TASK GOAL
The line containing "Open PhD Candidate" marks the start, and the last line of the records below marks the end. Print that run exactly and nothing else.

LISTED ENTRIES

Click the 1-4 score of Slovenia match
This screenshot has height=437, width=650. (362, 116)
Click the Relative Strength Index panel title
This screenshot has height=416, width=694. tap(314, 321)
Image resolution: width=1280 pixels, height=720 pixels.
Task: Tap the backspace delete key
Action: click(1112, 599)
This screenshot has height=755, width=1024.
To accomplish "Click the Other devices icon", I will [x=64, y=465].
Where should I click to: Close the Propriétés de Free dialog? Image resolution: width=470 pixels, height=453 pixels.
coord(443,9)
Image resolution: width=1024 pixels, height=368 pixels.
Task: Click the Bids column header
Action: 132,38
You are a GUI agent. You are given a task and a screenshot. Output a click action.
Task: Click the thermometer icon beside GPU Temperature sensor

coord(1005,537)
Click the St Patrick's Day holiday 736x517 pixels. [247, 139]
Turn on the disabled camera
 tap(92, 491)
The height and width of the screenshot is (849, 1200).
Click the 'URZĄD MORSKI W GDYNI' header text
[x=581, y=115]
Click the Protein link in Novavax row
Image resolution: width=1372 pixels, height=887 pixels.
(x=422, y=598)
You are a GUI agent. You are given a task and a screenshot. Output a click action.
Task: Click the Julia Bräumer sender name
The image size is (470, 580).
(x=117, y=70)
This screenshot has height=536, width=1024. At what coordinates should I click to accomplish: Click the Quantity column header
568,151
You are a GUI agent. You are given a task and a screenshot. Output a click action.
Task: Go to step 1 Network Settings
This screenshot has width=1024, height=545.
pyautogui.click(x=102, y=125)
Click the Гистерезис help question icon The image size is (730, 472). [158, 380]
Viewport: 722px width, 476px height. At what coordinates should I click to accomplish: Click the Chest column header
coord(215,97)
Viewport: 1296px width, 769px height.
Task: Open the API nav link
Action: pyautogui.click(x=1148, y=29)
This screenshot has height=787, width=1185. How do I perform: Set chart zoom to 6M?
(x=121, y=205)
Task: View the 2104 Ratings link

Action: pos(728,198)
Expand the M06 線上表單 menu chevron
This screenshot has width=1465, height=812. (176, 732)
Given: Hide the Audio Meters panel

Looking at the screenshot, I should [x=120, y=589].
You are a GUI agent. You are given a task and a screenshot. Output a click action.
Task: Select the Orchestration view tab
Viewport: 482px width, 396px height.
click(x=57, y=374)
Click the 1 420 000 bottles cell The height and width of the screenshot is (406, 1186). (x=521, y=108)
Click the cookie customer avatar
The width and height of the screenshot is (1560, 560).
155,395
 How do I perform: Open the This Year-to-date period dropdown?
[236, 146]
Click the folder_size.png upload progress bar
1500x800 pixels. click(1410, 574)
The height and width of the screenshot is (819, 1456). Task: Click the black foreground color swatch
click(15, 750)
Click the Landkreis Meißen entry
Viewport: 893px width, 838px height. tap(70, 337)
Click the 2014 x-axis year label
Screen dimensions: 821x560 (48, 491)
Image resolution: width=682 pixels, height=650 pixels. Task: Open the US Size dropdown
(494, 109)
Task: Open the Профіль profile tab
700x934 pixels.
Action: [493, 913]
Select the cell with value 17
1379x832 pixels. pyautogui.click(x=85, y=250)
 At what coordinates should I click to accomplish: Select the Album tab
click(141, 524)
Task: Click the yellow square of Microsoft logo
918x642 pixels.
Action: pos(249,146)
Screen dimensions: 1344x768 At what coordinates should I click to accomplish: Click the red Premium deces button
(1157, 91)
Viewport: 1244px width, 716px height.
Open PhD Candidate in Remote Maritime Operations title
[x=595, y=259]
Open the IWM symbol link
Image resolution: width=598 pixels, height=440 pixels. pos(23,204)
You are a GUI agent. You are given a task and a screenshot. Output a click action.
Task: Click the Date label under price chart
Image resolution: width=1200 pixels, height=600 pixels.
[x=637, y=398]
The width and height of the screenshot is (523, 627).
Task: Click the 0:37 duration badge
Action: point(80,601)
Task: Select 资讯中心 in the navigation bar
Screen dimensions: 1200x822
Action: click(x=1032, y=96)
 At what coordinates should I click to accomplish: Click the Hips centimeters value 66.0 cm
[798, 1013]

ANSWER TO THIS TASK
Open PhD Candidate in Remote Maritime Operations title
[x=595, y=259]
Open the IWM symbol link
Image resolution: width=598 pixels, height=440 pixels. pos(23,204)
You are a GUI agent. You are given a task and a screenshot. Output a click action.
Task: Click the Date label under price chart
Image resolution: width=1200 pixels, height=600 pixels.
[x=637, y=398]
The width and height of the screenshot is (523, 627).
Task: Click the 0:37 duration badge
Action: point(80,601)
Task: Select 资讯中心 in the navigation bar
Screen dimensions: 1200x822
Action: click(x=1032, y=96)
 At what coordinates should I click to accomplish: Click the Hips centimeters value 66.0 cm
[798, 1013]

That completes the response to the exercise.